18) Postal workers suck.
19) Pot Noodles taste much worse than Super Noodles.

and finally and probably most importantly:

20) I’m going to LOVE IT here.

The Hawaiian Rollercoaster

This is going to be a short summary of how we got to where we are, but suffice it to say that the end result is WE’RE GOING TO HAWAII TOMORROW!!!

It’s been a crazy last 8 days, starting with feeling slightly odd leading right up to Saturday’s blog detailing my admission. My lovely new iPhone then decided to stop working as an internet-receptacle so I couldn’t update the blog any further.

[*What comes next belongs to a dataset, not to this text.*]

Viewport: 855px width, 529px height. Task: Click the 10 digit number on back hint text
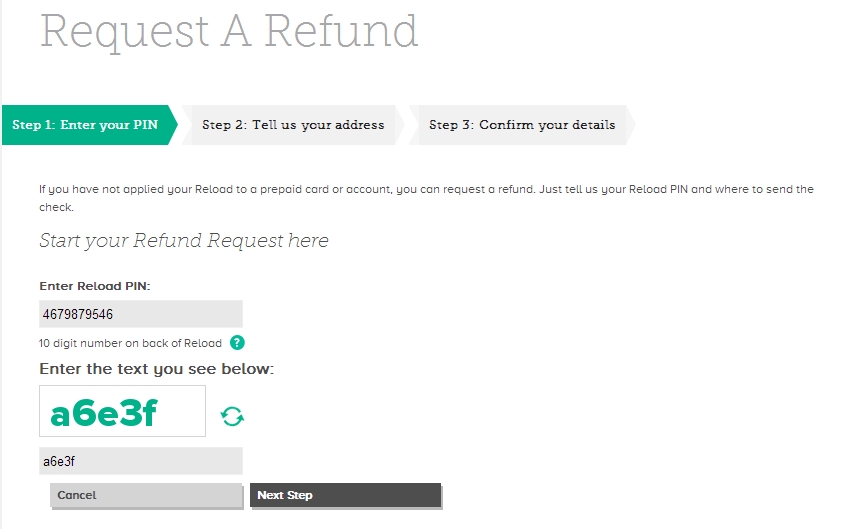pyautogui.click(x=130, y=343)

The docs essentially said on Saturday that they a) had no idea what was wrong with me but b) that it looked pretty bad. Although the X-ray techs refused to CT me, the docs between them had come upon the summation that it was some kind of chest infection which meant that whatever happened, Hawaii was off.

When they came around Sunday they told me I was well enough to go home – they still didn’t know what it was but the 24 hours of oral antibiotics they’d had me on were seeing my infection markers dropping and things looked OK. I thanked them and they left.

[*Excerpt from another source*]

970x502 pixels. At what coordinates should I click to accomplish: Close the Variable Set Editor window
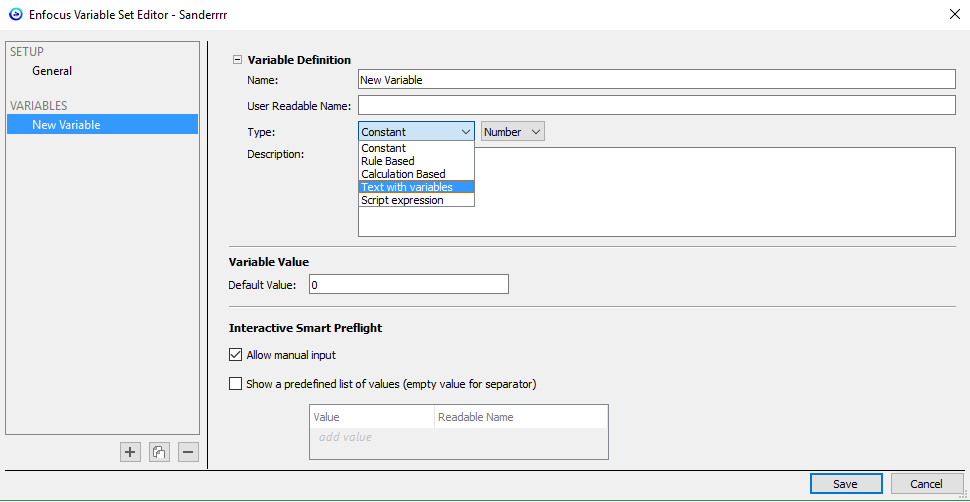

Them then team leader reg for the weekend came back in and asked about Hawaii. Essentially, he said, they needed to ask themselves 3 questions as my doctors:

1) Was I well enough to go?
2) Was I a danger to other passengers on a plane (ie, through Swine ‘Flu etc)
3) Was I fully insured in case anything worsened or happened beyond what they’d observed.

The answers, as he gave them, were:

1) Yes, as far as they were concerned.
2) No, as they didn’t believe I’d had Swine ‘Flu in the first place
3) They would need me to see.

Cue a frantic rush around last night to try to find out what our insurance policy covered. What we came up with was that because the admission happened before I flew, the chest infection then counts as a pre-existing medical condition which they must be made aware of or no treatment related to it in any way will be covered while we’re away. Being a Bank Holiday weekend, this meant that we were now unable to inform them of the change until we flew, which essentially voided the policy.

Cue frantic scramble to find a company that would cover me for CF, lung transplant and a resolving chest infection – all three of which would need to be covered if I needed any treatment for an exacerbation of my current condition. After a pleasantly home-bound night’s sleep we spoke to a company this morning and – in brief – we shelled out a very large amount of money to ensure we didn’t have to claim back a slightly very larger amount of money for canceling the holiday and we were set to go.

Cue frantic running around the Bank Holiday shops today to fill my uni shopping list, my holiday shopping list and still get back in time to pack it all into boxes, bags and suitcases in time to head over to the ‘rents this evening for dinner and sleeps so they can run us to the airport at silly o’clock tomorrow morning.

It’s been a total whirlwind and both K and I are pretty overwhelmed by it all, but the bottom line is that we’re on our way to Hawaii. And when I get back I’ll have less than 12 hours in Liverpool before the start of my first ever term of uni. At the end of it all, things couldn’t really be more exciting. I just wish I’d done it all in a slightly more boring and less melodramatic way.